**DESCRIPTION OF THE TASK**
The material below has pictures in it. Set down only the lines from the line containing "Select the H1 timeframe button" through the line containing "You are a computer-use agent.", word for word, and leave the pictures behind.

*** Opening MATERIAL TO PROCESS ***

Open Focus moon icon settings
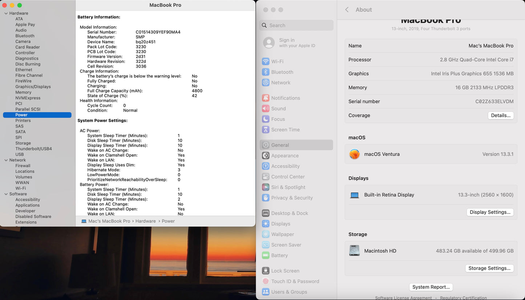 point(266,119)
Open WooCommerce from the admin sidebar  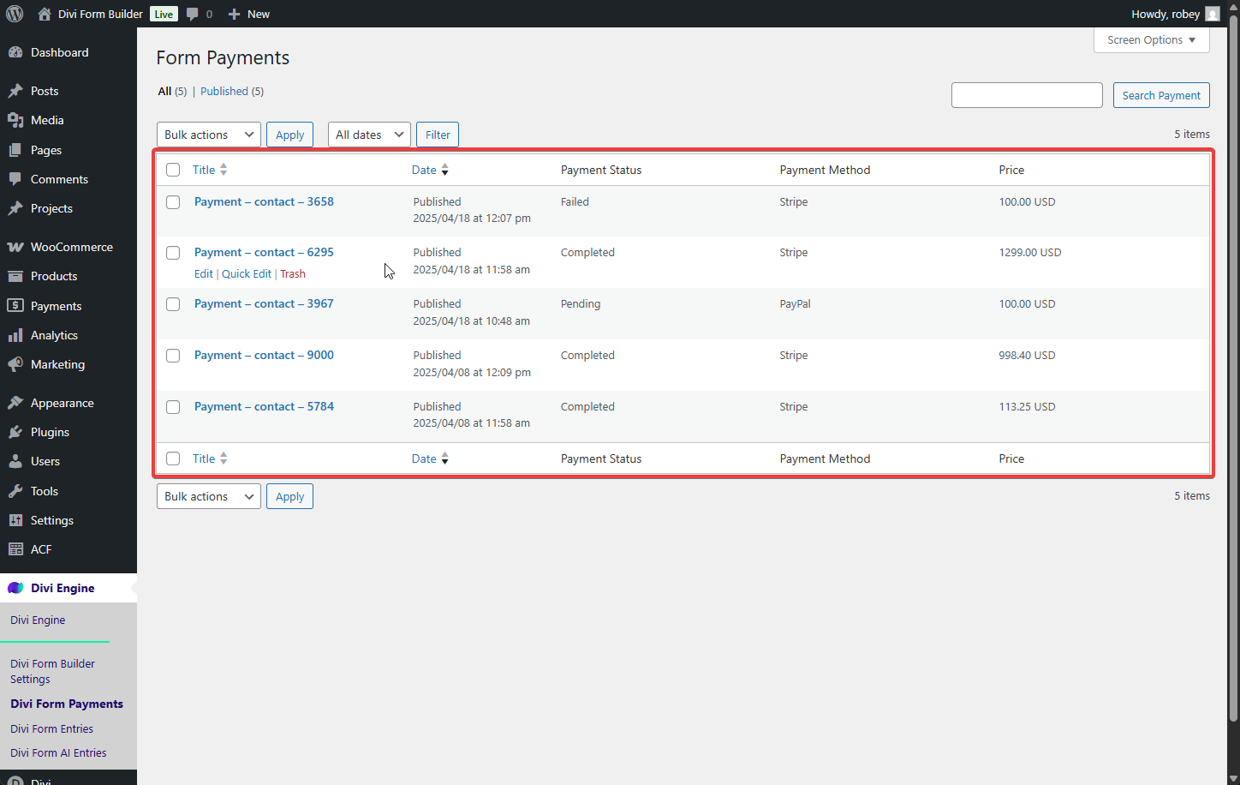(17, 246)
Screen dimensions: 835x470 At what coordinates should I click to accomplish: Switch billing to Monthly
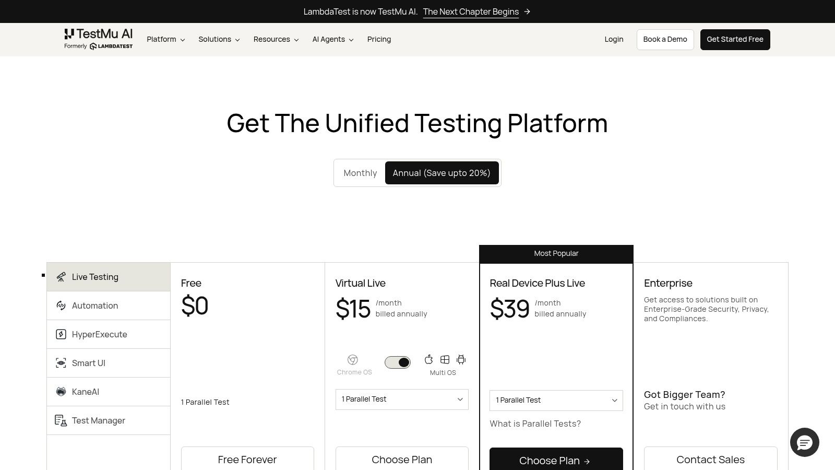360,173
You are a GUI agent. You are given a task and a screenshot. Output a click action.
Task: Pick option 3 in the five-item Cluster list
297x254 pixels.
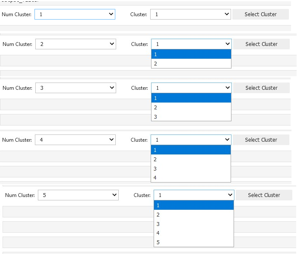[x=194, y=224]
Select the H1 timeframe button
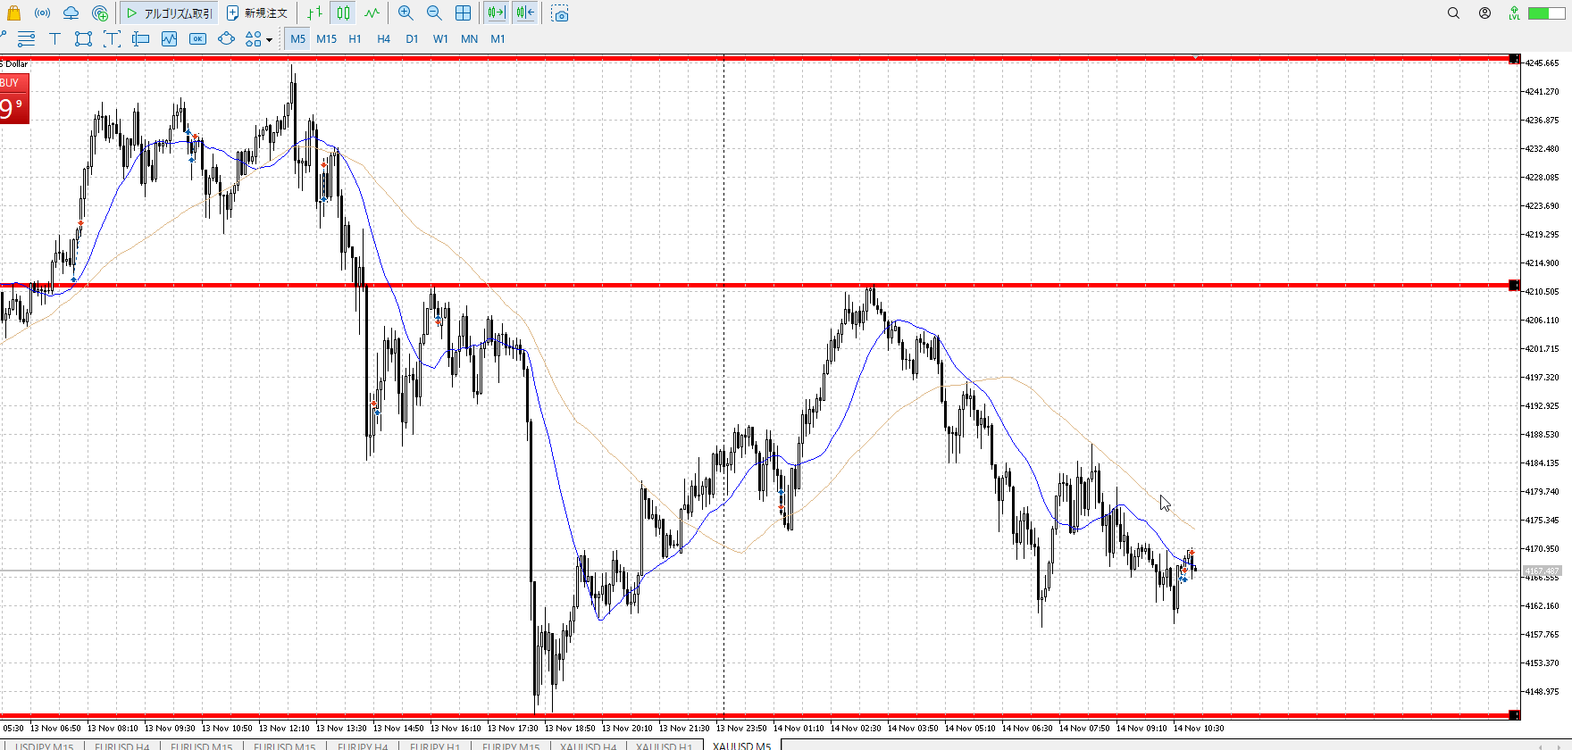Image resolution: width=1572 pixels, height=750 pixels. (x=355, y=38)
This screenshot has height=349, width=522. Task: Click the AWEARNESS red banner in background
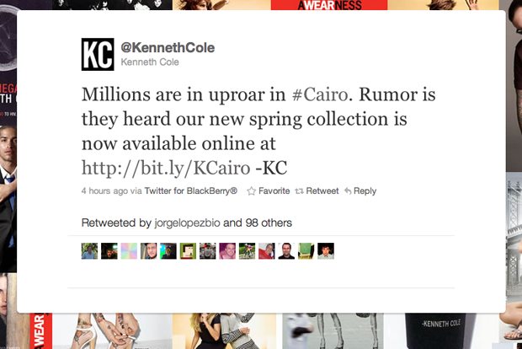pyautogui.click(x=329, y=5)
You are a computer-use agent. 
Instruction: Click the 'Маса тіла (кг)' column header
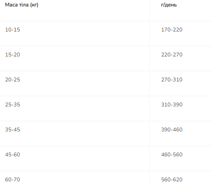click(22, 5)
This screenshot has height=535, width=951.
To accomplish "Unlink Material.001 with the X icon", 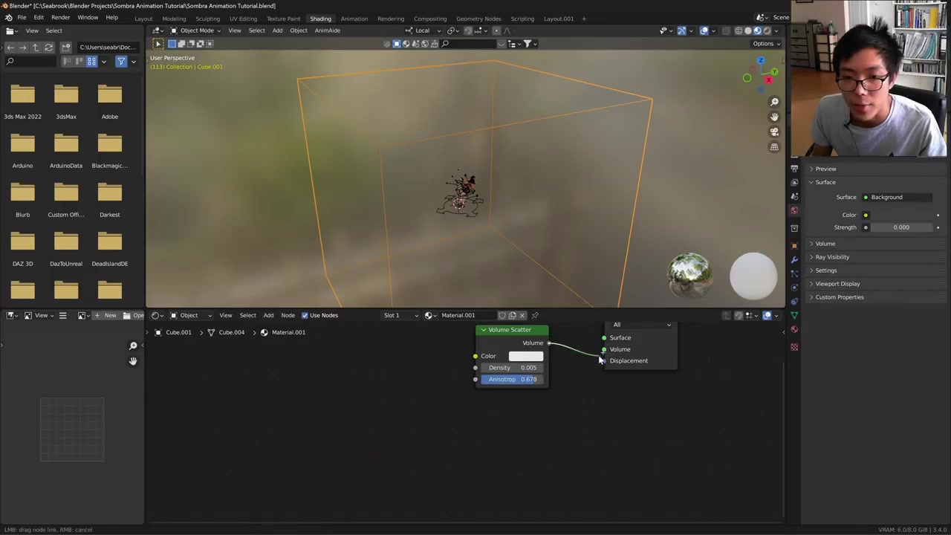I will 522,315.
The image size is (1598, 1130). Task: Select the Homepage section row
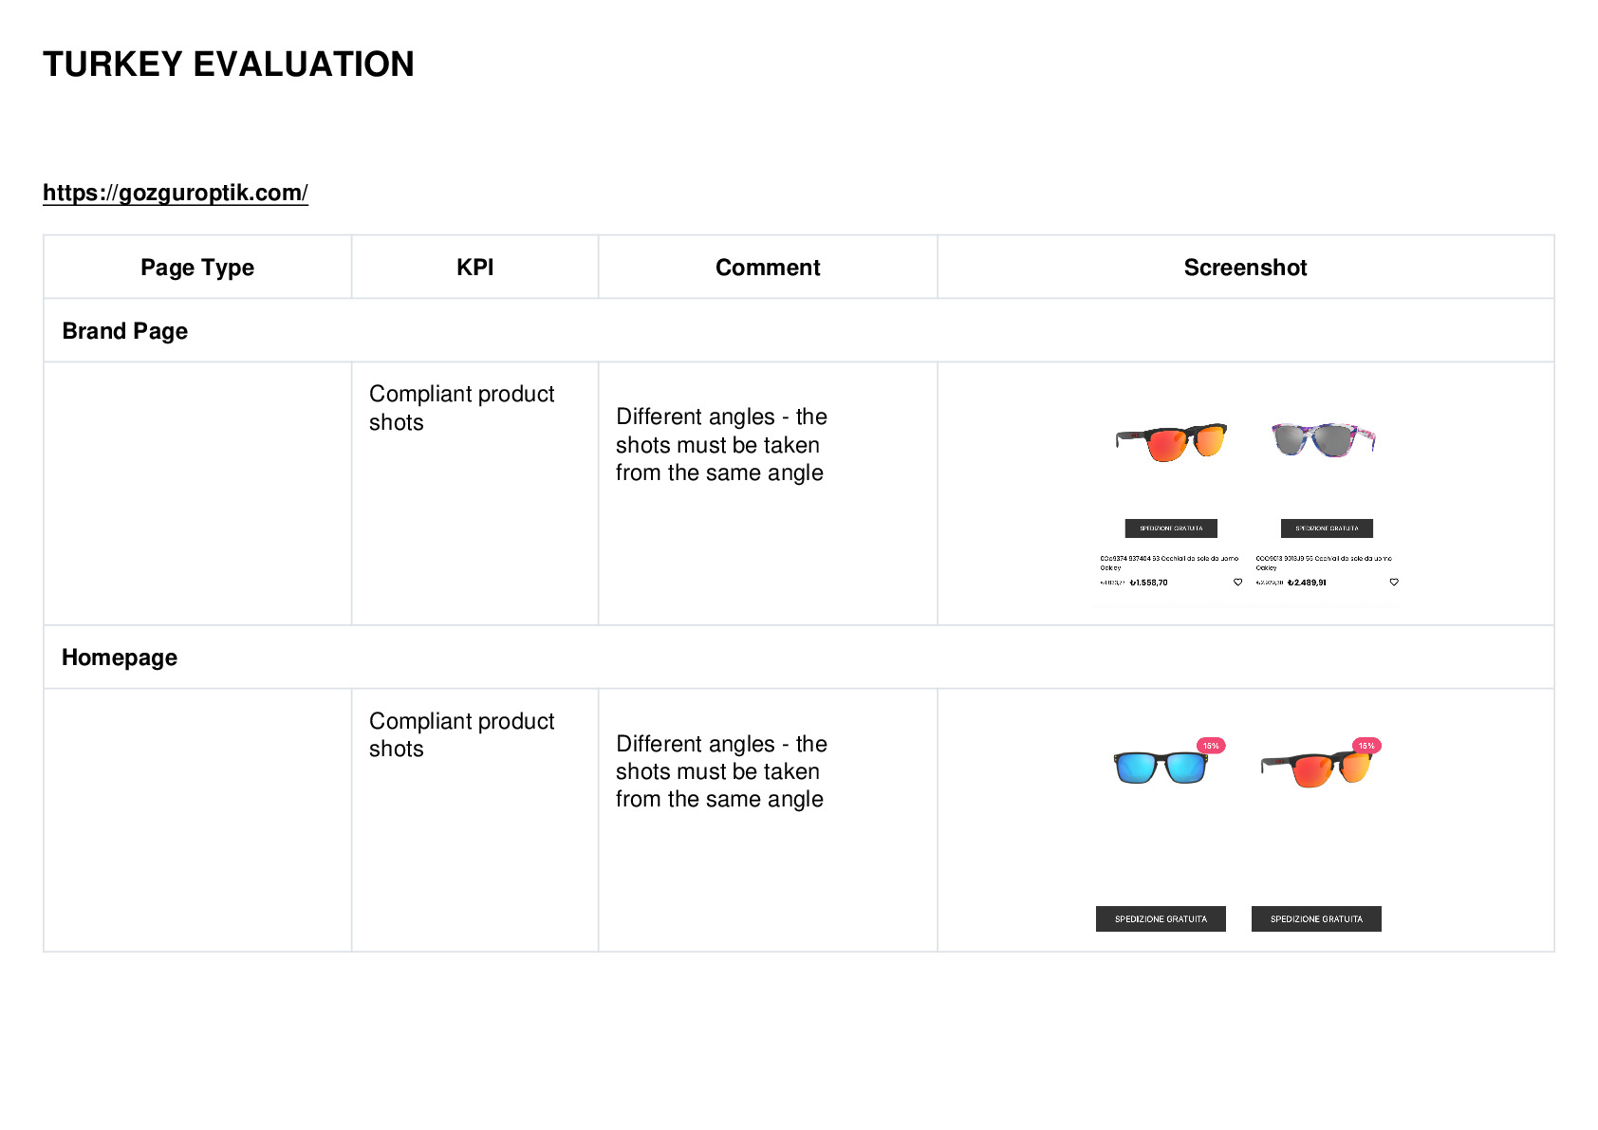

*** Closing MATERIAL TO PROCESS ***

**FINISHED TASK**
Select the H1 timeframe button
Image resolution: width=1572 pixels, height=750 pixels. (x=355, y=38)
This screenshot has height=349, width=522. Task: Click the AWEARNESS red banner in background
pyautogui.click(x=329, y=5)
You are a computer-use agent. 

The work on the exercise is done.